Text provided>
..........

Fossils of tiny, horseshoe-shaped creatures that inched along the ocean floor in single-line formations some 480 million years ago reveal the earliest known collective animal behaviour, researchers said Thursday.

The remains of now-extinct creatures called trilobites were almost perfectly preserved in the Moroccan desert near the town of Zagora, they reported in the journal Scientific Reports.

Like all arthropods -- a phylum that includes insects, centipedes, spiders and crustaceans -- trilobites had a segmented body and an exoskeleton.

The fossil find shows a dozen of the coin-sized animals in a row all facing in the same direction, separated only by the length of two tapered spines trailing in an inverted "U" and touching the animal next in line.

"We are talking about the oldest display of organised collective behaviour in such a precise manner," co-author Abderrazak El Albani, a scientist at France's National Centre for Scientific Research, told AFP.

Group behaviour among animals -- schools of fish, flocks of birds, herds of antelope -- has been exhaustively studied by biologists, but little is known about when or how it originated.

..........

Source material>
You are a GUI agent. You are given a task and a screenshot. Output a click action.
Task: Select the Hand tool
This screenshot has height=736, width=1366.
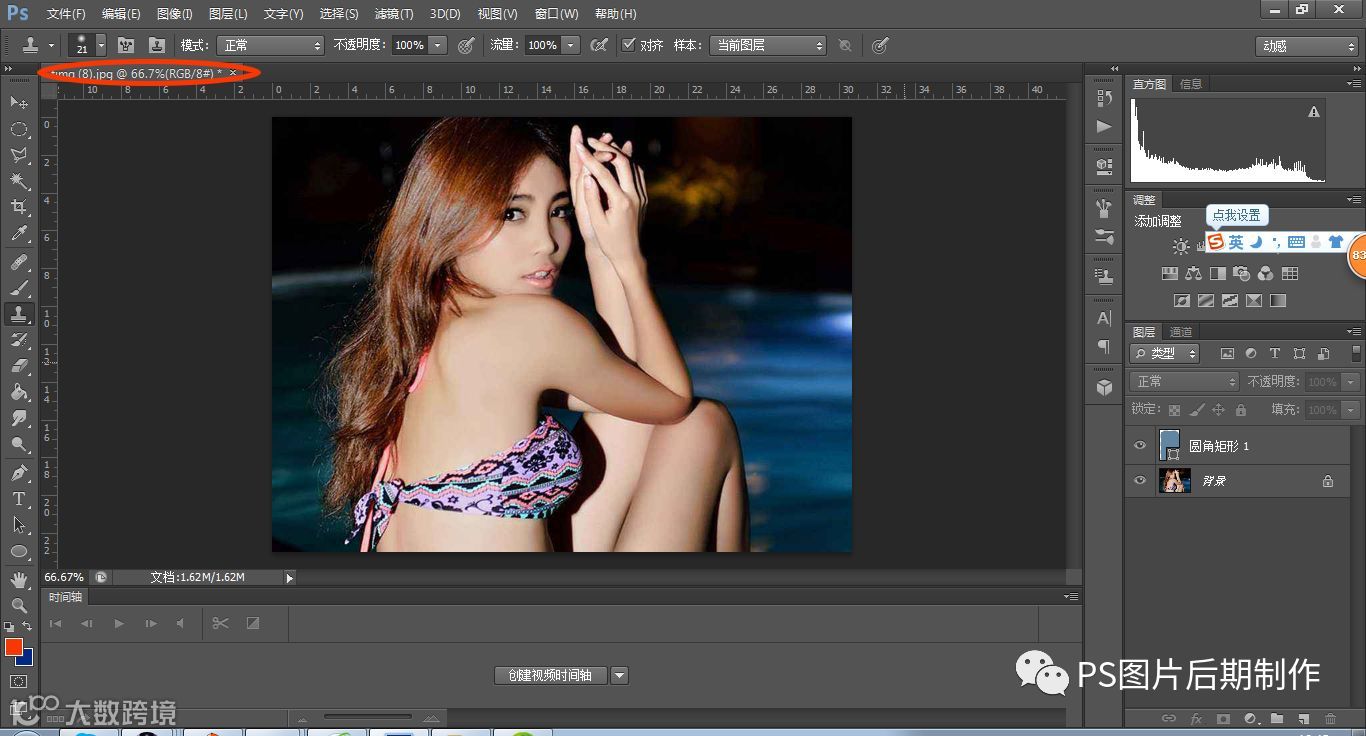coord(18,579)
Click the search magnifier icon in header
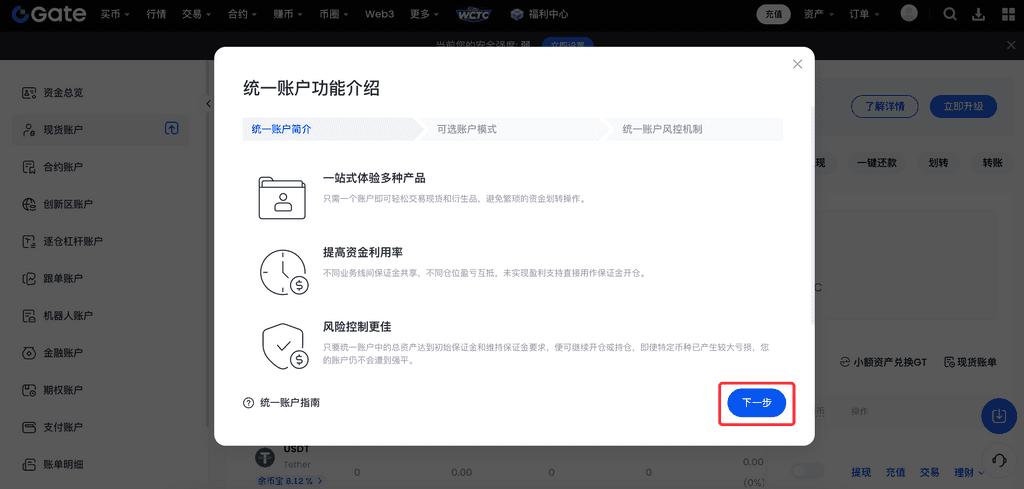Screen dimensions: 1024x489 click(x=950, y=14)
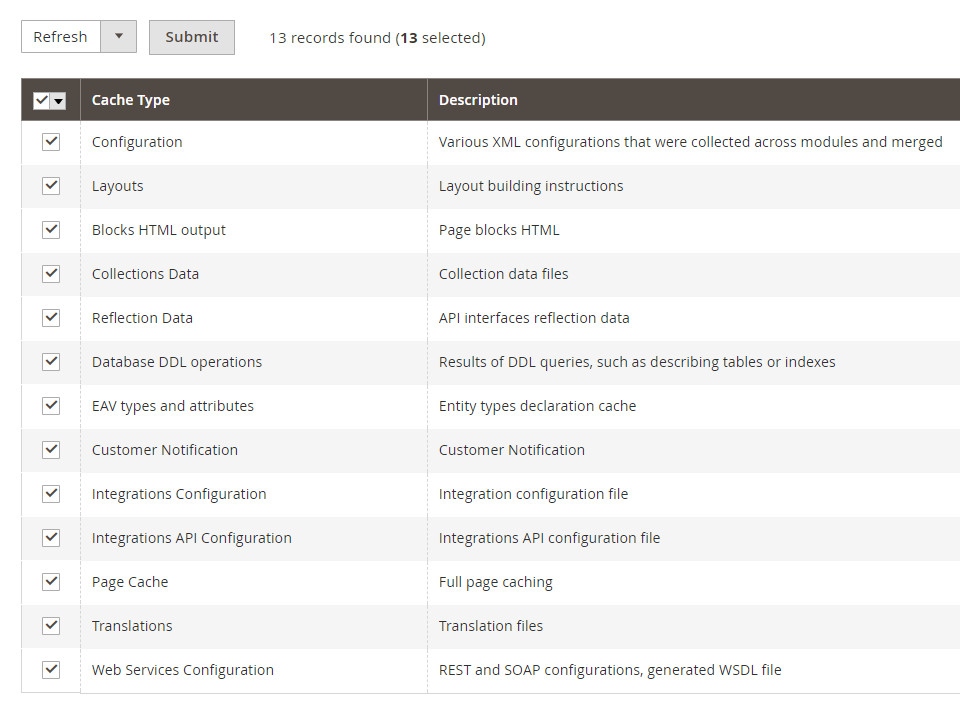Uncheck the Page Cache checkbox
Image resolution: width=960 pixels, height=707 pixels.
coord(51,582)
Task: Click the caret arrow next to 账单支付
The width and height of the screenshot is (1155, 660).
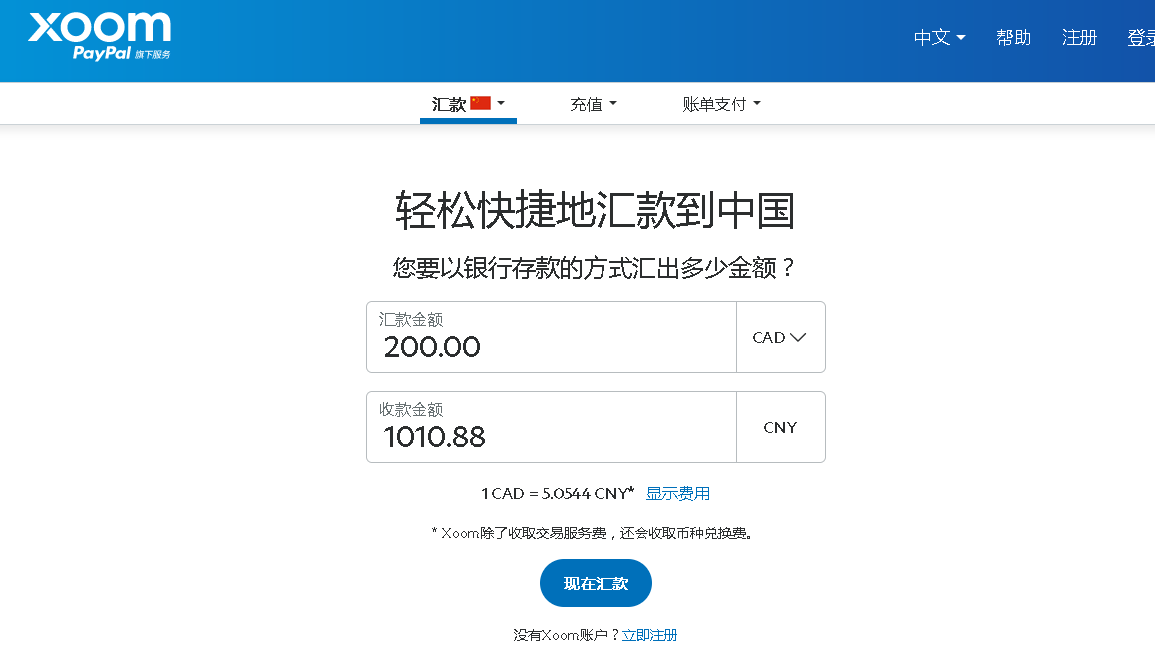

..........

Exercise details> Write out the whole text about trilobite fossils word for word, with nothing changed. The rows are separate material and have no connection to the text about trilobite fossils.

Solution to this task>
Fossils of tiny, horseshoe-shaped creatures that inched along the ocean floor in single-line formations some 480 million years ago reveal the earliest known collective animal behaviour, researchers said Thursday.

The remains of now-extinct creatures called trilobites were almost perfectly preserved in the Moroccan desert near the town of Zagora, they reported in the journal Scientific Reports.

Like all arthropods -- a phylum that includes insects, centipedes, spiders and crustaceans -- trilobites had a segmented body and an exoskeleton.

The fossil find shows a dozen of the coin-sized animals in a row all facing in the same direction, separated only by the length of two tapered spines trailing in an inverted "U" and touching the animal next in line.

"We are talking about the oldest display of organised collective behaviour in such a precise manner," co-author Abderrazak El Albani, a scientist at France's National Centre for Scientific Research, told AFP.

Group behaviour among animals -- schools of fish, flocks of birds, herds of antelope -- has been exhaustively studied by biologists, but little is known about when or how it originated.